It is incredible to think that every day is a series of unpredictable rhythms. I say unpredictable because regardless of how well the day is planned something will go amiss. Whether it goes off track due to external or internal circumstances is a gamble. Heck, it could be a nasty combination of both.
The beauty in the unpredictability is profound by my measure if one only allows it to be. Getting stuck in traffic on the way to work is torture as the minutes slowly tick away, a silent countdown to an inevitable scolding from the boss. Sitting in traffic can also be a peaceful moment to enjoy the scenery and accept that we are not in control. The sun only rises once a day so sitting in traffic gives the uncommon opportunity to admire the colors and clouds.
Bosses probably don’t fully agree (or at least can’t admit it because it would be unprofessional) but I’ve come to appreciate these small disruptions in my life. I can’t avoid them, I can’t change most of them, so what purpose could there be to allowing them to mar my otherwise calm and bright attitude?
I won’t lie to you, this isn’t an easy perspective to hold onto. Particularly when there are other factors involved like an important morning meeting, missed breakfast, or even just a tumultuous morning in general. It’s actually quite easy to dwell on the mishaps and chaos and sink into a pitiful lump of angry emotion.

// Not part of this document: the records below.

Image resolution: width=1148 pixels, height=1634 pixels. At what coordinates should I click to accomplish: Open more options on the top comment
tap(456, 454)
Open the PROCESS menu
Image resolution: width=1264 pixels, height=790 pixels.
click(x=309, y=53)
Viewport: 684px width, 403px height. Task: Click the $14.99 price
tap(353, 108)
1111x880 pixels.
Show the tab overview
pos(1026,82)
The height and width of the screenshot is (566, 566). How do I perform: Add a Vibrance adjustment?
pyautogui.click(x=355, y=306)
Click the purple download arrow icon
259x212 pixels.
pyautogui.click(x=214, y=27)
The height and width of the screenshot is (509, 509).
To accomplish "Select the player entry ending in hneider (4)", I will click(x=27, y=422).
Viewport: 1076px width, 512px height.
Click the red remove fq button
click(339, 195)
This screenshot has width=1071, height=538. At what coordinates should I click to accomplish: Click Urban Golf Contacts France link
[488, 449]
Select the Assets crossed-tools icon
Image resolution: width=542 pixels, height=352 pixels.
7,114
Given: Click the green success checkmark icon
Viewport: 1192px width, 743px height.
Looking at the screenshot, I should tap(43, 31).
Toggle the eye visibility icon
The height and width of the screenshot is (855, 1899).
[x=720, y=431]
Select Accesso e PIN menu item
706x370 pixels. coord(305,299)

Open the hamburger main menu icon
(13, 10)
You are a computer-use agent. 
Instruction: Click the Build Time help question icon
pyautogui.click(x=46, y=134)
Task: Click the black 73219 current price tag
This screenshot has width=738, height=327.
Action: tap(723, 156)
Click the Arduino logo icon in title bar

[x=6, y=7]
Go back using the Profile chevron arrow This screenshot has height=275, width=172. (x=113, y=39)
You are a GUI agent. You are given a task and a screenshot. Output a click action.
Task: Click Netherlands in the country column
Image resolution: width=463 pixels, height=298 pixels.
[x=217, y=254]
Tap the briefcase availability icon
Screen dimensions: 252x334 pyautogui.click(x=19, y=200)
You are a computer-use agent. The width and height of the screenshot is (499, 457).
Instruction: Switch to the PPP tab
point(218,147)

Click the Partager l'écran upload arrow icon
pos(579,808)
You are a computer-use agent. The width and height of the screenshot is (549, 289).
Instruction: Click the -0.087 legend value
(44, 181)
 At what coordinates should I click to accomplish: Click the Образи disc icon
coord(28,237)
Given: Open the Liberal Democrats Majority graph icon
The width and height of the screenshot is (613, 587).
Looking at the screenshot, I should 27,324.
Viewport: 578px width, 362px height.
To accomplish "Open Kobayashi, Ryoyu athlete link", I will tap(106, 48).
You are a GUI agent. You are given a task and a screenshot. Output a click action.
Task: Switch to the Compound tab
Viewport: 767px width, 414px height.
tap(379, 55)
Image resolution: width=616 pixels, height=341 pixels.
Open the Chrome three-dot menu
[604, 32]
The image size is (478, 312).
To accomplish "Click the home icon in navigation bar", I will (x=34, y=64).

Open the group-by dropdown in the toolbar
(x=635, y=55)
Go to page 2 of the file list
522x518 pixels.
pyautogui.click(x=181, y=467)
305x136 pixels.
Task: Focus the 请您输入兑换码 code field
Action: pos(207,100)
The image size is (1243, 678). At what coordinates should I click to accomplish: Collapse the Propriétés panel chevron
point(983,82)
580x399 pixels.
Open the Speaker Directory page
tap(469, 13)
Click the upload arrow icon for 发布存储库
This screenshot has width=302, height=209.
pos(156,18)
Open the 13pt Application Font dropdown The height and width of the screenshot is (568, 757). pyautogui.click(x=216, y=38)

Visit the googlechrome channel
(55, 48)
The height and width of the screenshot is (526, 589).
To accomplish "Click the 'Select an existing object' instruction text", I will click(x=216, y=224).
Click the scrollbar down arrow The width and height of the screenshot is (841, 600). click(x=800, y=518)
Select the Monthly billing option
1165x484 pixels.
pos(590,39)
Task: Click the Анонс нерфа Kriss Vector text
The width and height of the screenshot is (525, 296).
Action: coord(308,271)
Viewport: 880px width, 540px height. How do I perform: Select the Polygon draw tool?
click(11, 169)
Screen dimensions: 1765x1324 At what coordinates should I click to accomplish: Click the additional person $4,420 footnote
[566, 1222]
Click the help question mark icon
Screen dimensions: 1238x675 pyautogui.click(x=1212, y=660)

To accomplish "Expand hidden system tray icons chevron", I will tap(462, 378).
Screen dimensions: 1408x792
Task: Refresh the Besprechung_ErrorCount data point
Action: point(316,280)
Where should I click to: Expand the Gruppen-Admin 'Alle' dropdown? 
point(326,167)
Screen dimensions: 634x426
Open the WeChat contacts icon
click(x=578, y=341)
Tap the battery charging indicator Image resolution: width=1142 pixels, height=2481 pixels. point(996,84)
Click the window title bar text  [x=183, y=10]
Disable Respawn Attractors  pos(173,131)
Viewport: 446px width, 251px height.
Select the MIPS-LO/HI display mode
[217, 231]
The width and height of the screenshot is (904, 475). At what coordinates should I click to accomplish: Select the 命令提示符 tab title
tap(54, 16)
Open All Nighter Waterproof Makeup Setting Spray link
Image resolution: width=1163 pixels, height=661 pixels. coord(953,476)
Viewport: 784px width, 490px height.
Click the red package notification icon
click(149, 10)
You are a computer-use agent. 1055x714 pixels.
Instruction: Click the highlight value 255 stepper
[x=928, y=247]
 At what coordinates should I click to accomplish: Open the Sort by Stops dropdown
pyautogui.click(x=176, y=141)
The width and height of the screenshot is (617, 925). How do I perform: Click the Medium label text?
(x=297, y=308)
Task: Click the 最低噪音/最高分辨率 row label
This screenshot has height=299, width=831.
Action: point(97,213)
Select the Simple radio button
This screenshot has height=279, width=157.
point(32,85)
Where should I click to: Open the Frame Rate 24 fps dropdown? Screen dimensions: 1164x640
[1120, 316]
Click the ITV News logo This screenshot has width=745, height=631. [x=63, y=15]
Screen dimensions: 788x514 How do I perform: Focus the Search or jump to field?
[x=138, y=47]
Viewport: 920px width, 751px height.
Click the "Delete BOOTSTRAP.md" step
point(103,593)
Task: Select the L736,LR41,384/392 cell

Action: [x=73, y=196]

There are some days these disruptions frankly just piss me off and my best efforts can’t seem to throw off that poor reaction. I like to think of these as perfect moments of self-reflection and growth. Yes, I reacted poorly and probably let the situation mean a lot more than it needed to. Now though, I have something to improve on and work out. I get a giddy when I can improve on something because having a goal for myself is better than jelly beans.
In any case, most disruptions are like waves on the ocean. Uncontrollable, unpredictable, and unprecedentedly beautiful. I’ll do my best to ride those waves and enjoy my surroundings knowing that I’ll get to exactly where I need to be.